The New York Times‘ Stephanie Clifford did a great job discussing Mattel’s new move to appeal – not only to daughters, but also their fathers – with new Barbie construction sets.
The Mega Bloks Build N’ Style sets, launching 12/12/12 (creative!) will give children the opportunity to do something with Barbie that they couldn’t before – build Barbie’s mansion (relatively) brick-by-brick.
The move wasn’t just made with budding young females in mind. The sets are also made to appeal to fathers, who are statistically making more purchases, including toys for their daughters. And also considered by the Mattel hivemind was that fathers – now at home with the children more than ever – might also want to lay on the floor and play with a building set more than the Barbies of yesteryear.
Sure, none of the Barbie Mega Bloks break any gender stereotypes; you’ll see a pink mansion, a pink convertible, a pink fashion boutique, pet shop, fashion stand and ice cream cart. But the sets are designed to inspire young girls to think spatially and problem-solve while building.
Barbie is also – albeit slowly – following the same trend that was set forth earlier this year with the Lego Friends line, sets made specifically for girls.
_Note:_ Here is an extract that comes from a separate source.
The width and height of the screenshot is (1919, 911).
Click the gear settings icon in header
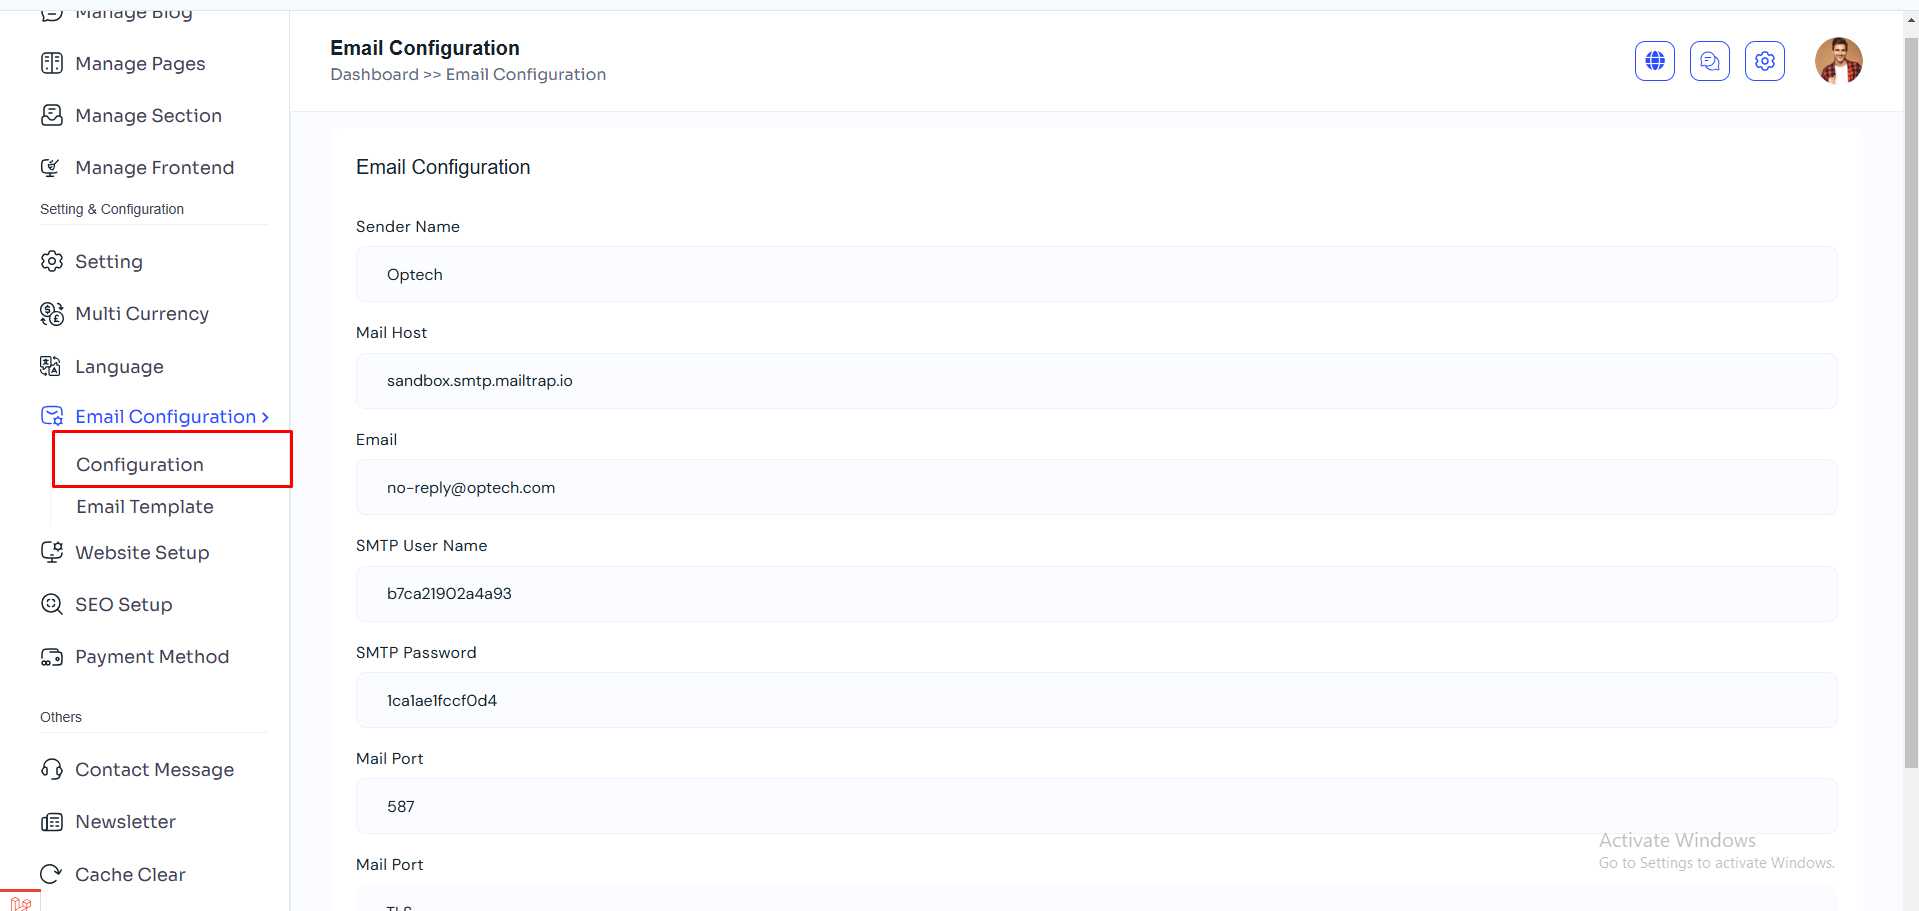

Lego Friends caught hell from feminists and fathers alike for their pink and purple color and set pigeonholed themes like Mia’s vet clinic and Stephanie’s bakery.
Critics called Lego Friends disappointing and sexist, but supporters said that the sets were carefully researched for the widest potential female market – from the girls who would build the sets to the moms and grandmothers looking to buy pinkwashed alternatives to princess accessories. So far, it’s paid off for Lego, and many of the Friends sets are backordered for the holiday season.
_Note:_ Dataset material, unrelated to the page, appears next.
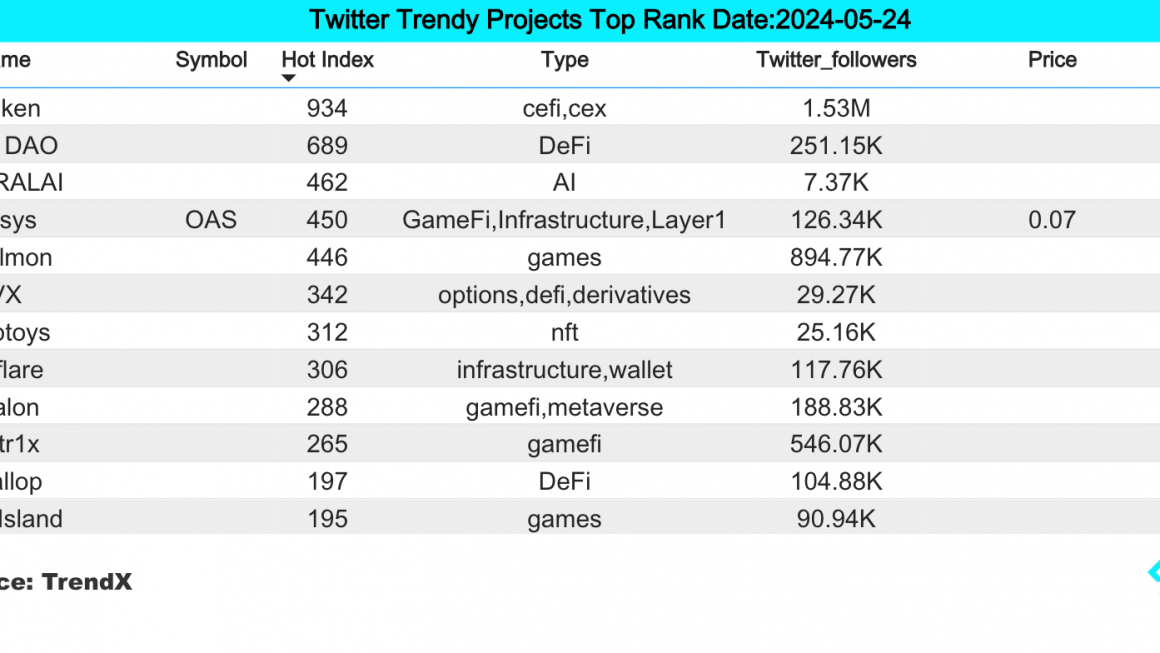
Task: Click the 0.07 price cell
Action: (1052, 220)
On the other hand, Mattel has the potential to help inspire girls to take up building and engineering. This was the quest for Stanford, California engineer Debbie Sterling, who found Kickstarter success with her GoldieBlox. Sterling grew up thinking engineering was a “boys” job, and found herself the lone woman in engineering classes. So, Sterling made a toy that teaches basic engineering concepts to young girls, inspiring them to problem-solve outside of the makeup kit from which many toy companies rely.
Hopefully, Mattel will take Barbie to a new level – and pushing building sets through Mega Bloks might just be the thing to do it.